Sebaliknya, dia dengan gaya mbilung memaparkan "kebaikan-kebaikan" yang bakal ditimbulkan oleh pembangunan PSSJ. Karena itu, sambil kritik sana, kritik sini, penyair yang baru saja meluncurkan antologi puisi Sori Gusti itu meminta orang-orang yang tertindas merelakan para penguasa mempermainkan mereka.

Tentu Darmanto tak sedang menjadi birokrat Undip yang ingin membela Gubernur Mardiyanto dari serangan publik yang menolak PSJJ. Dengan membaca puisi mbilung-mbilungan, dia ingin menyadarkan setiap pihak agar tak hanyut dalam persengketaan tak kunjung henti. "Ana rembug dirembug," kata dia berkali-kali.

Tak Terhapus

Penyair lain yang terlibat acara yang dimeriahkan ansambel musik trunthong dari Warangan adalah Djawahir Muhamad. Djawahir membacakan puisi bertajuk "Borobudur" dengan semangat menggebu-gebu. "Amitaba!" teriak dia, "Demi Allah aku tak percaya bahwa hanya karena pedagang asongan/Namamu akan terhapus dari buku-buku sejarah/terlempar dari panggung peradaban."

Lewat teks Sanusi Pane bertajuk "Tjandi", Djawahir mengingatkan Borobudur adalah berita waktu yang lalu/waktu Indonesia masyhur maju/dilayan putra bangsawan kalbu/dijunjung tinggi penaka ratu.

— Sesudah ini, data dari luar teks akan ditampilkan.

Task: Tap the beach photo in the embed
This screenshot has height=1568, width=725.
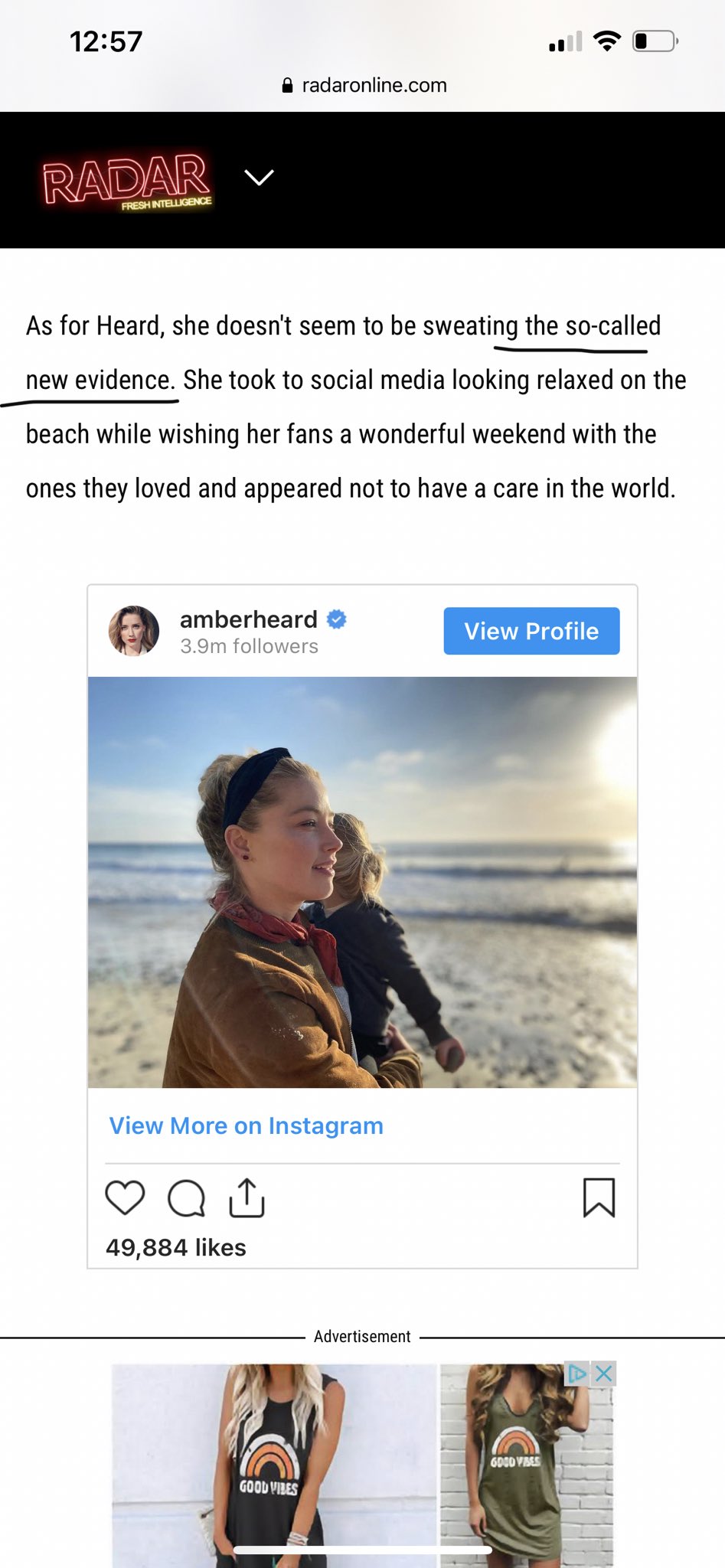Action: 362,882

Penggurit Widiartono R berkesan meledek siapa pun yang asyik masyuk dalam persoalan Borobudur tanpa tahu apa yang harus dilakukan. Lewat geguritan yang dibacakan dengan gaya ndhagel, dia tak ingin membela "kelompok Tanto" atau "kelompok Gubernur". "Saya hanya ingin membela Borobudur. Saya tak mau membela orang-orang yang memaksa mencuci mobil dengan bayaran Rp 10.000.000. Saya bukan teman dekat Mardiyanto. Intensitas hubungan saya dan Tanto juga tak seberapa," teriak dia dalam bahasa Jawa ngoko dengan semangat berapi-api.

Tak Mengerti

Penyair Timur Sinar Suprabana yang biasanya berapi-api kali ini justru tampil dengan sajak-sajak lembut. Sajak "Kesedihan" yang dia bacakan secara romantis mampu menggambarkan "luka-luka" Borobudur yang seakan-akan tak terobati. Sebuah luka yang menyebabkan Borobudur tak bisa dipandang dari "sini", dari ketakmengertian orang-orang atas persoalan-persoalan yang dihadapi masyarakat Borobudur dan bangsa ini.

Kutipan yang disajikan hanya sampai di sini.